▸ Consigne:
Pouvez-vous recopier à l'identique les lignes des données ci-dessous, de celle qui contient « Where should I » jusqu'à celle qui contient « coord(394,306) », ces deux lignes comprises, sans reprendre les images ?

▸ Données d'entrée:
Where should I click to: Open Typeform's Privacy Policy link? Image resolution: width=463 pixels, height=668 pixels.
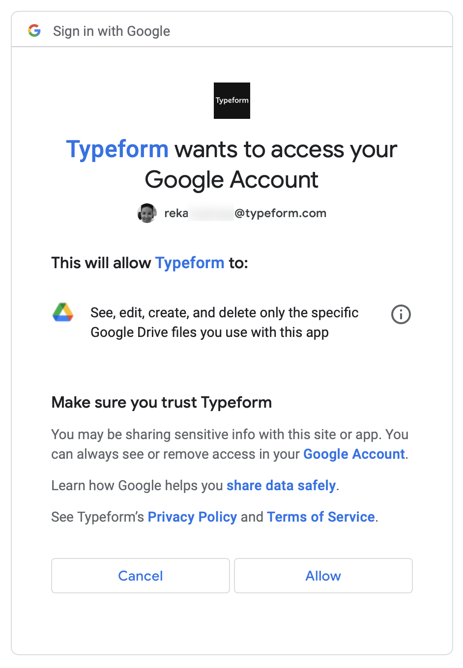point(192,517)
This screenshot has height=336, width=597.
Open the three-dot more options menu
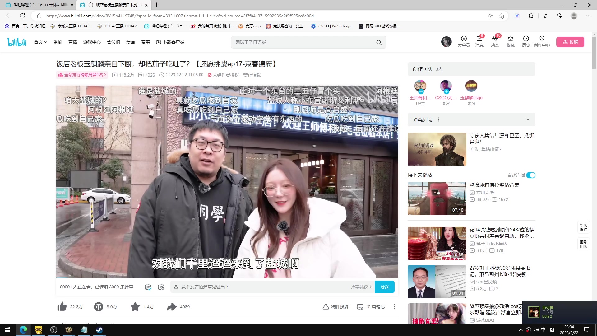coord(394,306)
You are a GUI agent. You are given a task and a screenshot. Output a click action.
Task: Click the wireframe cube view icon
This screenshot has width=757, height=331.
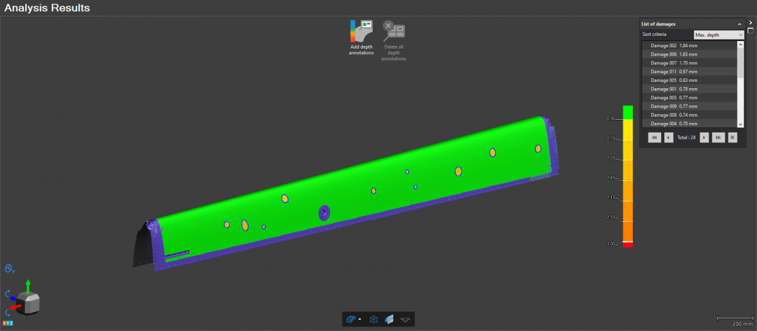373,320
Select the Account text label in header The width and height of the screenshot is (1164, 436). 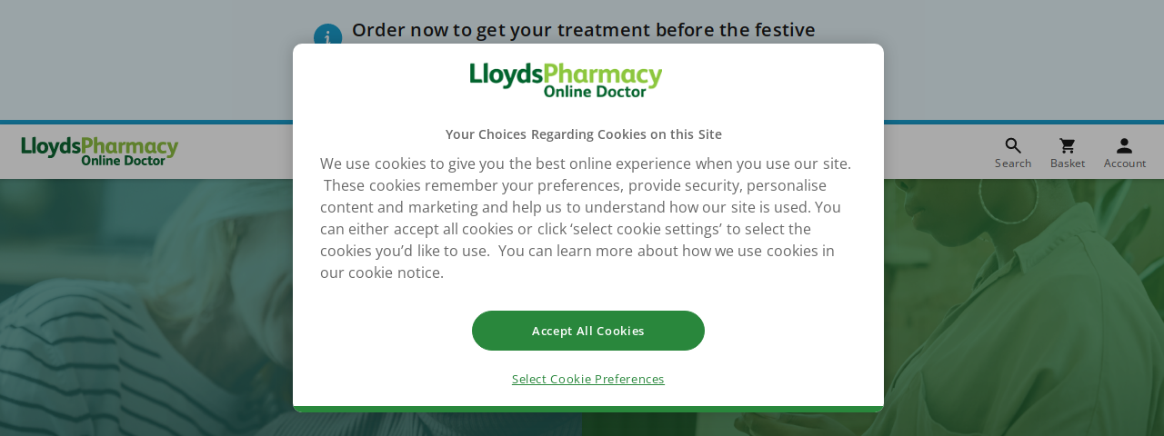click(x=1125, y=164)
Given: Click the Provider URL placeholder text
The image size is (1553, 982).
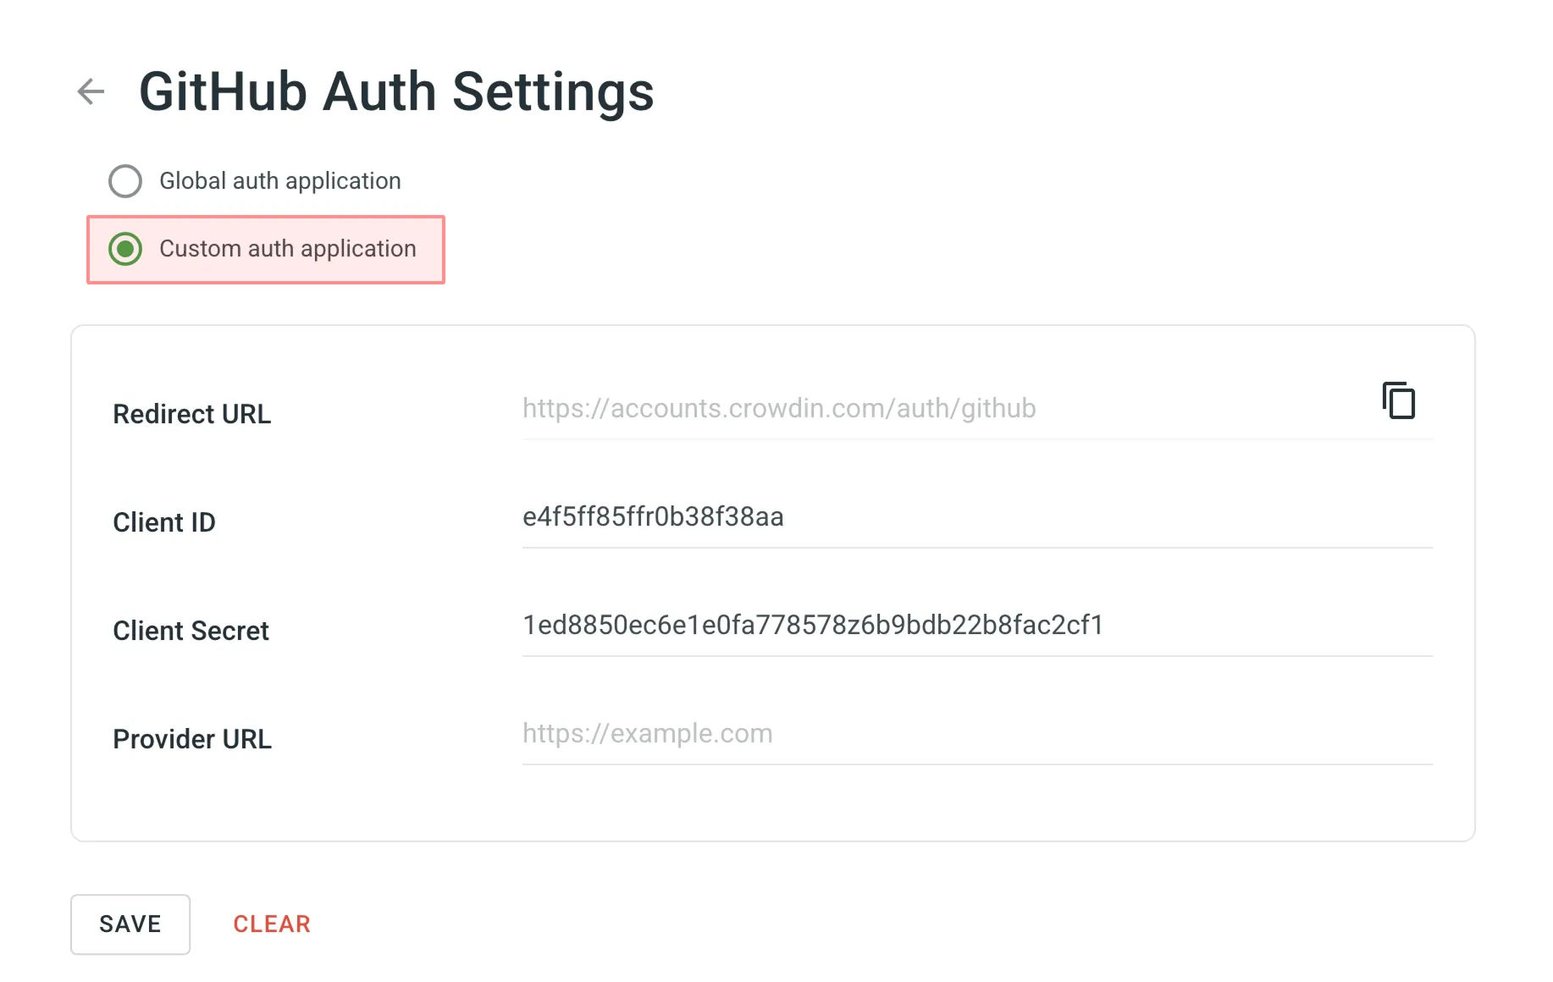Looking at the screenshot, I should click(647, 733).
--
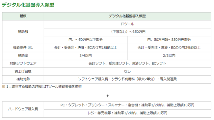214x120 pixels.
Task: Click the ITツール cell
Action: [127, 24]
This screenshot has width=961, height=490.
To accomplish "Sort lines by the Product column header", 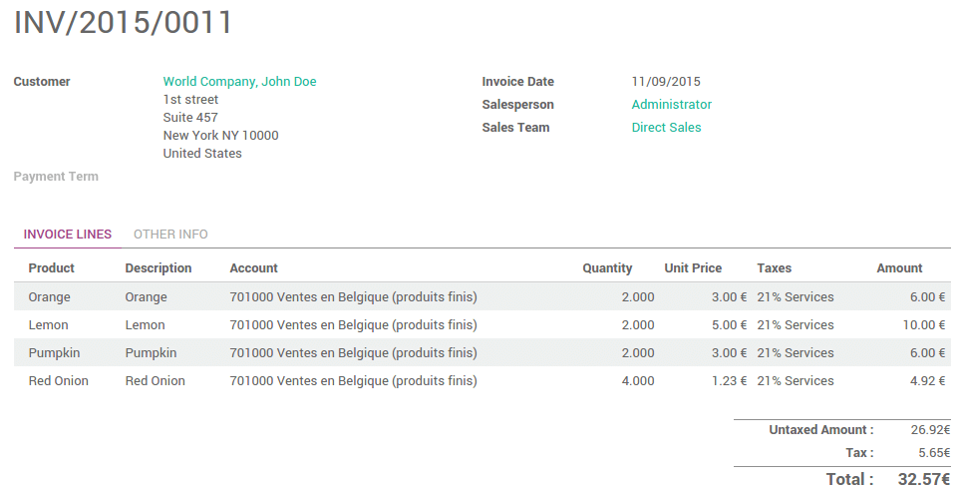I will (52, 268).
...
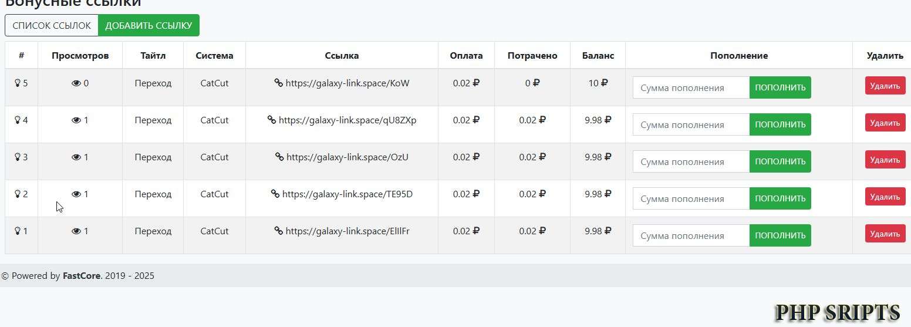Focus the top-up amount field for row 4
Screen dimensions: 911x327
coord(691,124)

▸ Sortie complète:
Where should I click to: Open Typeform's Privacy Policy link? Image resolution: width=463 pixels, height=668 pixels.
point(192,517)
This screenshot has height=336, width=597.
Open the three-dot more options menu
coord(394,306)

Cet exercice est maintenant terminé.